Lesetext:
....
Der Titel „Mein Recht im Netz. Der Ratgeber für die digitale Selbstbestimmung“ lässt erst einmal nicht vermuten, dass sich jemand ausführlich mit digitalem Nachlass beschäftigt hat. Aber genau das ist der Fall. Wir haben uns den Ratgeber von Peter Apel deswegen genauer angesehen und dem Autor einige Fragen gestellt.
Digitale Identität: Ein Fall für Datenschutz und digitalen Nachlass
Inhalt
Von außen wirkt der Ratgeber von Stiftung Warentest erst einmal wie ein Titel zum Thema Datenschutz. In der vorderen Klappe heißt es:
„Die Digitalisierung macht vor niemandem halt, auch vor unserem persönlichen Profil nicht. Mit allen Daten, die zusammen unsere digitale Persönlichkeit bilden, müssen wir sehr sorgfältig umgehen. Denn „das Netz vergisst nichts“ – wie ein aktuelles Sprichwort sagt – und die Methoden der Datensammler werden immer perfekter.“
Lediglich der letzte Stichpunkt im Klappentext „Vorsorge für den Notfall: Ihr Testament für alles Digitale“ lässt vermuten, dass es um mehr geht.
Tatsächlich verfolgt der Autor einen wesentlich weiteren Ansatz. Ganz im Sinne von „das Netz vergisst nichts“ bearbeitet er auch intensiv das Feld, dass die eigenen Daten über den Tod hinaus bestehen und zeigt, wie man schon zu Lebzeiten vorsorgen kann.
Von der Cloud, Datensafes und Verschlüsselung: Einsteiger willkommen
Der Ratgeber richtet sich wörtlich an Leute, die „schon erste Erfahrungen mit E-Mail und Onlineshopping oder Onlinebanking mitbringen“, aber noch mehr zum Thema Sicherheit im Netz wissen möchten. (S. 13). Entsprechend werden im ersten Teil gut verständlich Basisinfos aufbereitet. Was ist die Cloud? Ist Sicherheit dort möglich? Was ist die digitale Identität? Wie geht man sicher mit E-Mails um? Auch an Infos zu Verschlüsselung, Hilfsmitteln wie Passwortsafes und Abläufen beim Onlineshopping fehlt es nicht. Nach einem Abriss über konkrete Gefahren im Netz für die eigenen Daten gibt der Autor noch einen Überblick zur Rechtslage (ab S. 51).
Es geht ans Eingemachte – Identitäten dokumentieren
Der zweite Teil des Buches dreht sich dann ganz praktisch um die Frage, wie man Wichtiges dokumentiert, wenn man seine digitale Identität organisieren will. Und das auch immer schon mit Blick auf Bevollmächtigte, die sich um diese Identität nach dem Tod ihres eigentlichen Besitzers kümmern sollen. Apel bespricht verschiedenen Hilfsmittel und arbeitet heraus, was überhaupt dokumentiert werden sollte und wie das konkret anzupacken ist. Dabei zeichnet er ein umfassendes Bild der digitalen Identität und was sie im Netz so alles „tut“: Von Kommunizieren über einkaufen und arbeiten bis hin zu spielen und Werte schaffen.
....
Ausgewähltes Material:
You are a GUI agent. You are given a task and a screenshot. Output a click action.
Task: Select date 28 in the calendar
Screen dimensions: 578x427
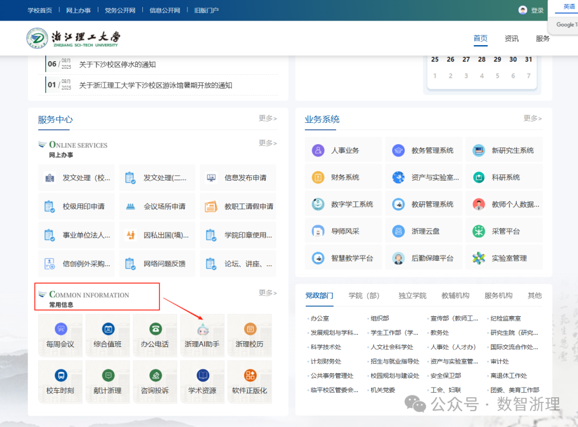[482, 59]
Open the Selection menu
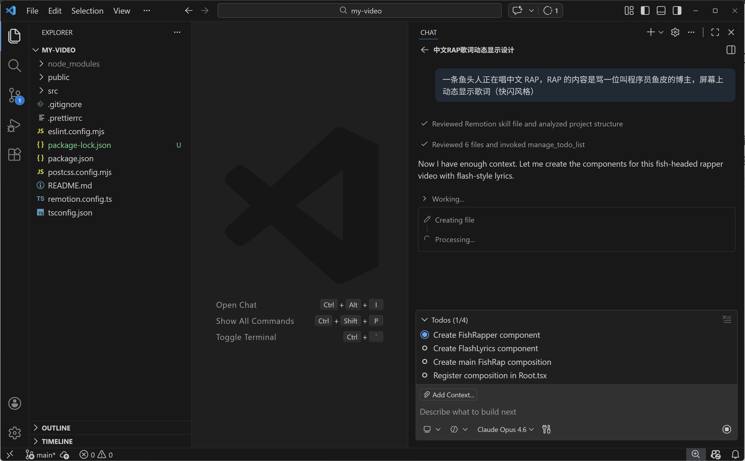 [87, 11]
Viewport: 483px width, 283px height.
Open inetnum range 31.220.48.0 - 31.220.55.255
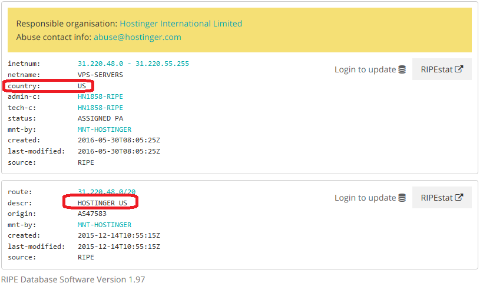pyautogui.click(x=133, y=64)
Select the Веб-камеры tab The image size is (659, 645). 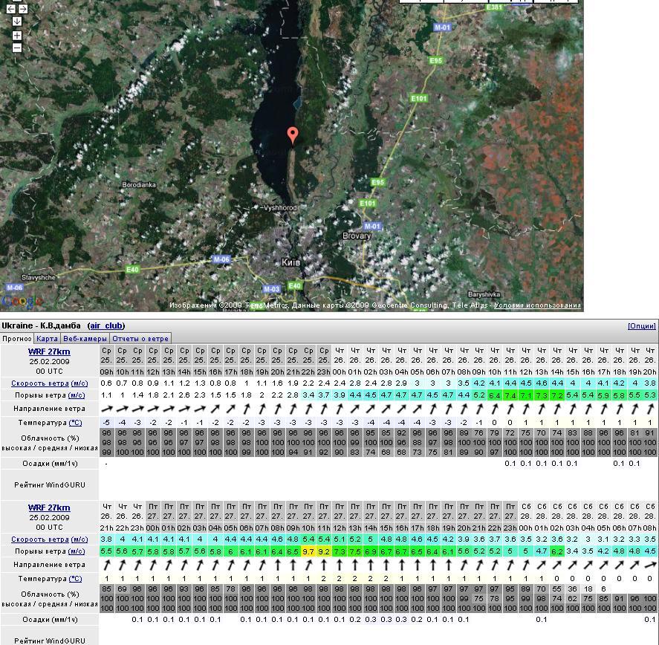tap(85, 338)
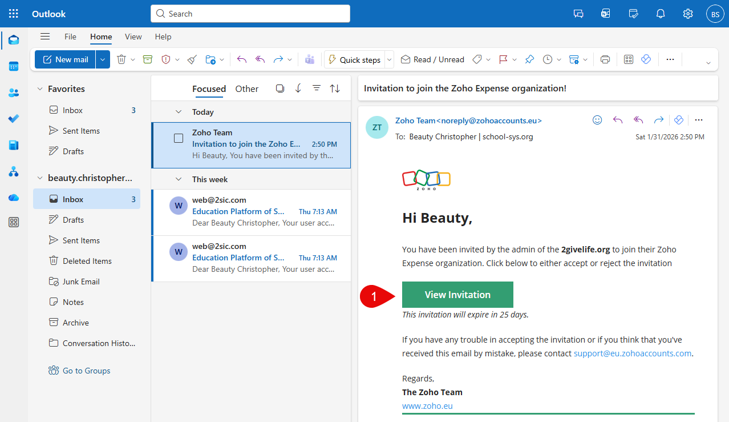The height and width of the screenshot is (422, 729).
Task: Open Settings gear icon
Action: tap(688, 14)
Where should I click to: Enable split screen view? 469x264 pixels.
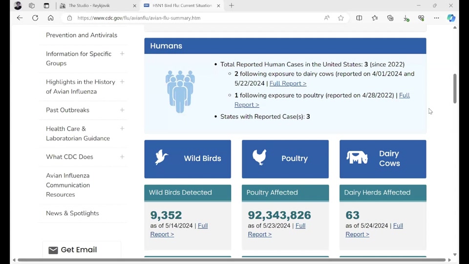pos(359,18)
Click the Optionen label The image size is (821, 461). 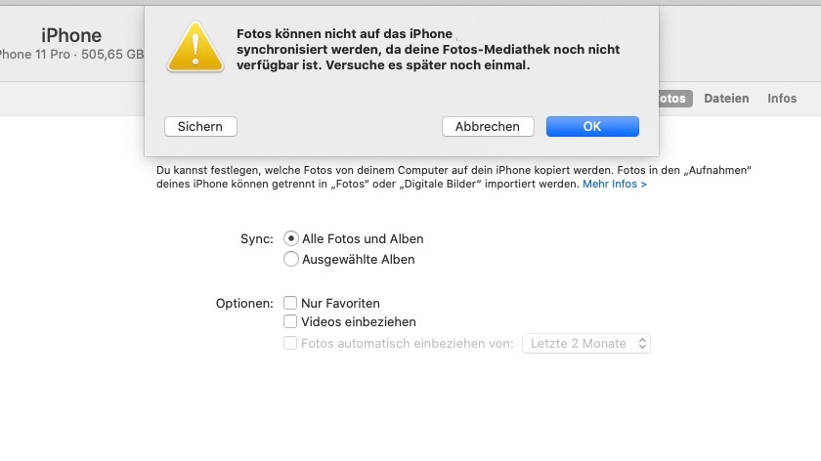click(244, 304)
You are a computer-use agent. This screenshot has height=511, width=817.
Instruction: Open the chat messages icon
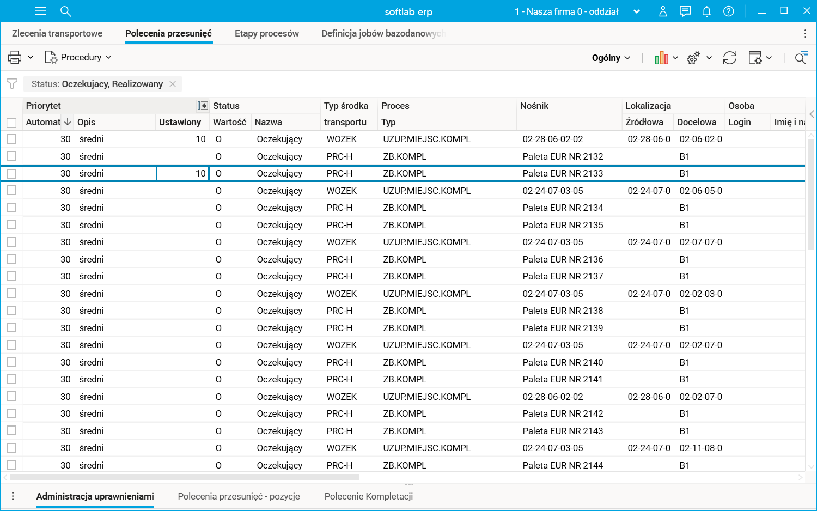pos(685,11)
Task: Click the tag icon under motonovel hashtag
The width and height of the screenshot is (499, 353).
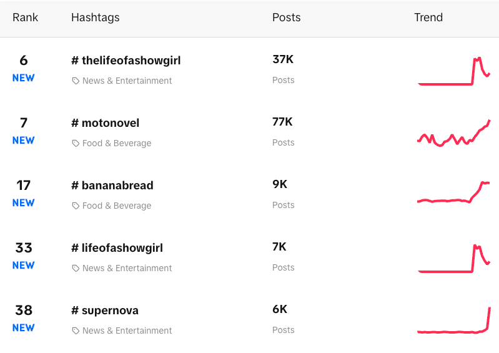Action: pos(76,143)
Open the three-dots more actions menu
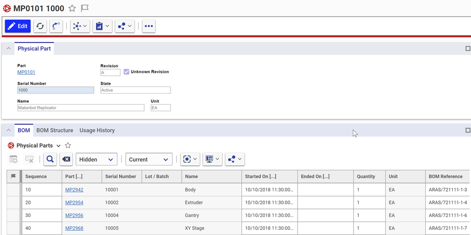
....
Ziel: Welche Tätigkeiten führt der Lesetext auf, die die digitale Identität im Netz ausübt? Nenne alle.

Lösung:
- Kommunizieren
- Einkaufen
- Arbeiten
- Spielen
- Werte schaffen